Jakarta, Gesuri.id — Anggota Komisi XI DPR RI Fraksi PDI Perjuangan, Harris Turino, memuji semangat optimisme Menteri Keuangan yang disebutnya sangat diperlukan di saat kondisi ekonomi global maupun domestik belum sepenuhnya stabil. Hal itu ia sampaikan dalam Rapat Kerja Komisi XI dengan Menkeu Purbaya Yudhi Sadewa di Gedung DPR, Jakarta, Kamis (27/11).
Harris menyebut sejak awal dilantik, Menkeu menunjukkan sikap penuh optimisme dalam menghadapi tantangan ekonomi. Menurutnya, energi positif ini penting untuk menuntun arah kebijakan fiskal. Namun ia menegaskan, optimisme saja tidak cukup tanpa langkah konkret menghadapi persoalan mendasar, terutama pajak.
“PR kita masih banyak, terutama di sektor pajak. Penerimaan pajak baru mencapai 70 persen jika dibandingkan dengan laporan semester (labsem), dan baru 66 persen dari target APBN 2.187 triliun,” ujarnya.

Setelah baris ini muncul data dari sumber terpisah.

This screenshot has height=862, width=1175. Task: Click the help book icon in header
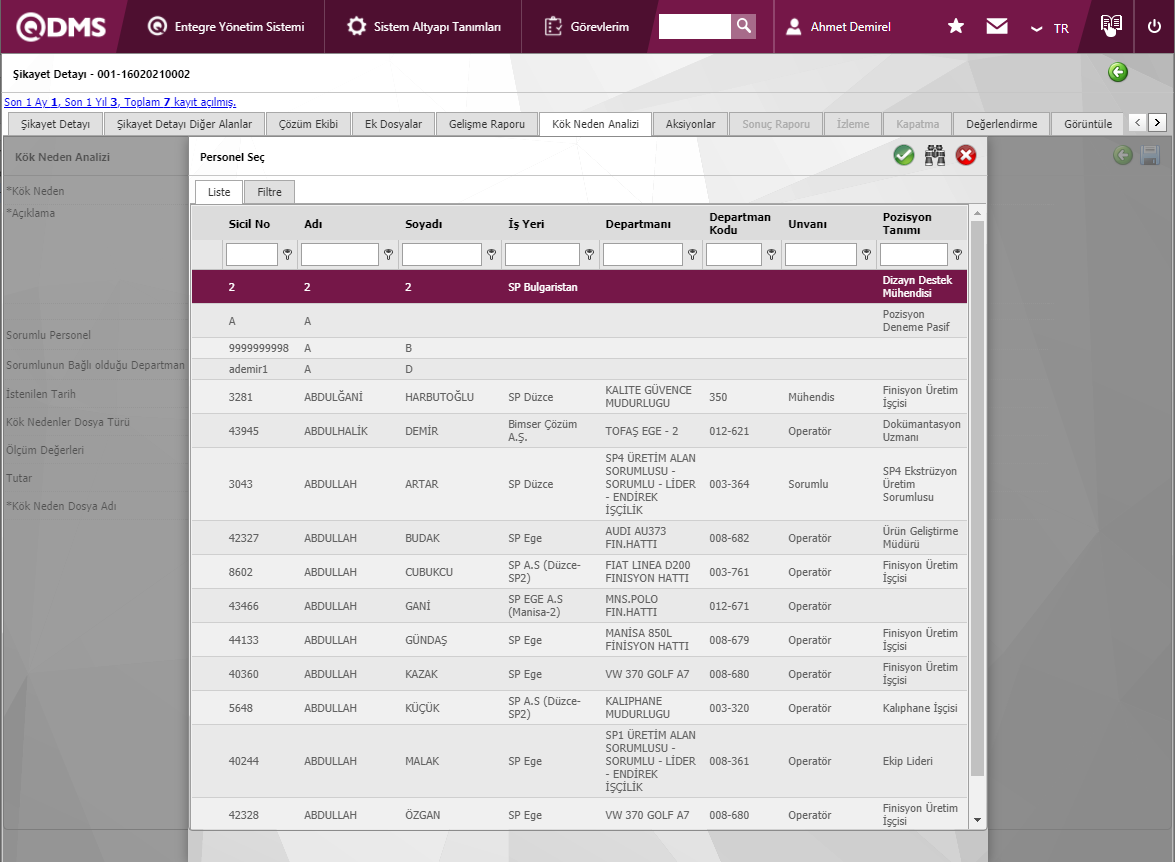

Ia kemudian menyinggung tren 2023 dan 2024, di mana selalu terjadi lonjakan penerimaan pada November dan Desember. Lonjakan itu berada pada kisaran 23–24 persen, dan jika pola yang sama diterapkan pada 2025, maka estimasi penerimaan pajak hanya akan mencapai 89–91 persen.
Dengan perhitungan itu, Harris menghitung penerimaan pajak hanya berada di angka Rp1.931 hingga Rp1.950 triliun — masih jauh di bawah target labsem maupun APBN. “Ini persoalan serius. Kita harus jujur melihat kenyataannya,” ucapnya.
Karena itu, ia meminta penjelasan mengenai akar persoalan serta langkah mitigasi yang harus segera dilakukan. Menurutnya, APBN 2026 yang sudah ditetapkan sebesar Rp2.357 triliun membutuhkan strategi pengumpulan pajak yang lebih solid karena kenaikannya hampir mencapai Rp400 triliun.
Ia menilai target tersebut perlu diuji apakah realistis, mengingat pemerintah membutuhkan dana besar untuk program strategis nasional. “Pajak yang tak tercapai akan berdampak pada realisasi belanja dan defisit membengkak. Ini bukan hanya tugas Dirjen Pajak, tetapi orkestrasi penuh Menkeu,” tutur Harris.
Dalam kesempatan itu ia kembali menekankan pentingnya strategi penagihan, termasuk menyentuh 200 wajib pajak besar yang masih menunggak. “Selama ini yang patuh justru terus dikejar, SP2DK muncul menjelang akhir tahun. Pola seperti ini harus dievaluasi,” tegasnya.